◆ **記述問題**
項目の最初の行から「(x=546, y=119)」を含む行までを、両端の行も含め、空行を除いてMarkdownの表に変換しなさい。列は「番号」と「本文」の2つとし、「番号」には行の通し番号を、「本文」にはその行を入れること。

--------------------

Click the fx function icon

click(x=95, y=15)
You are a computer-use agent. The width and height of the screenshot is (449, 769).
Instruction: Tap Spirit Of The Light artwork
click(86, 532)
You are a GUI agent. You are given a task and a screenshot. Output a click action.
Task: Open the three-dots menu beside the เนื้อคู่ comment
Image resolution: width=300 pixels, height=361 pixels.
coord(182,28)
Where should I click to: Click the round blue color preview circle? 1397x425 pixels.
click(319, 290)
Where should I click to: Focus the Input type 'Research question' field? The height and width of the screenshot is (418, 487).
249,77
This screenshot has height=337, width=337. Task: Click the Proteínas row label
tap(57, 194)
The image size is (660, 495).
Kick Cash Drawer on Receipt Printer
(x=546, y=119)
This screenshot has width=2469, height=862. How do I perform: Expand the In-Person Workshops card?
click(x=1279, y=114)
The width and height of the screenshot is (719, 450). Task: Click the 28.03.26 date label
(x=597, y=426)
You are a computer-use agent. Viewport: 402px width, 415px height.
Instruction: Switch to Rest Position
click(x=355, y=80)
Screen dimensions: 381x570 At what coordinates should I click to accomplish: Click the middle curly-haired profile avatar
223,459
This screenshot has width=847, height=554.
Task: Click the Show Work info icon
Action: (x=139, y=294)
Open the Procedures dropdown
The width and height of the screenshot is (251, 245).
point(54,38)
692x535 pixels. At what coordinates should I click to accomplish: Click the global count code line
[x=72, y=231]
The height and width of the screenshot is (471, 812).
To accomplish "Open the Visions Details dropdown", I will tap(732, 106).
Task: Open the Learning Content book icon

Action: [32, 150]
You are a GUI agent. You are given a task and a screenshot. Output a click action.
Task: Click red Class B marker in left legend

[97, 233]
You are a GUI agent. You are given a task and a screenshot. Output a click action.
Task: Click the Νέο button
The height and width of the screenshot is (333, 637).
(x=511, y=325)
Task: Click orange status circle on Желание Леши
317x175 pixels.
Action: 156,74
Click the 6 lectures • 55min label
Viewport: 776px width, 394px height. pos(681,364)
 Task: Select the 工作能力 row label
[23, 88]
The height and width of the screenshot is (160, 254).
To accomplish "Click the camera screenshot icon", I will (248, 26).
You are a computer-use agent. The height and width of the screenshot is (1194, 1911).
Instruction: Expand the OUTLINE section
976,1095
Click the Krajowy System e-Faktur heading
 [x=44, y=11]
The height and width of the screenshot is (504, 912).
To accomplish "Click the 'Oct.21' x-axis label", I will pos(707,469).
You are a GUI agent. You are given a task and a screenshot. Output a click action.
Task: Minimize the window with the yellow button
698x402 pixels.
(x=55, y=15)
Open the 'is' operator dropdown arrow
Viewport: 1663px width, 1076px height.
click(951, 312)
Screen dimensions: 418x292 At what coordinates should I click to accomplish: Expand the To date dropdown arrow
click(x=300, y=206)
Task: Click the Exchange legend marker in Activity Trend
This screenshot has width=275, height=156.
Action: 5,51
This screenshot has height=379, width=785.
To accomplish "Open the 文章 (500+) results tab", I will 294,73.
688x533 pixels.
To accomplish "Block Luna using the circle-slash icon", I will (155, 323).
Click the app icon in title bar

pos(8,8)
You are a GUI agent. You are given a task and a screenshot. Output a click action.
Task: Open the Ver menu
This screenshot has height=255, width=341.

--------------------

◆ **解答**
| 番号 | 本文 |
|---|---|
| 1 | Click the fx function icon |
| 2 | click(x=95, y=15) |
| 3 | You are a computer-use agent. The width and height of the screenshot is (449, 769). |
| 4 | Instruction: Tap Spirit Of The Light artwork |
| 5 | click(86, 532) |
| 6 | You are a GUI agent. You are given a task and a screenshot. Output a click action. |
| 7 | Task: Open the three-dots menu beside the เนื้อคู่ comment |
| 8 | Image resolution: width=300 pixels, height=361 pixels. |
| 9 | coord(182,28) |
| 10 | Where should I click to: Click the round blue color preview circle? 1397x425 pixels. |
| 11 | click(319, 290) |
| 12 | Where should I click to: Focus the Input type 'Research question' field? The height and width of the screenshot is (418, 487). |
| 13 | 249,77 |
| 14 | This screenshot has height=337, width=337. Task: Click the Proteínas row label |
| 15 | tap(57, 194) |
| 16 | The image size is (660, 495). |
| 17 | Kick Cash Drawer on Receipt Printer |
| 18 | (x=546, y=119) |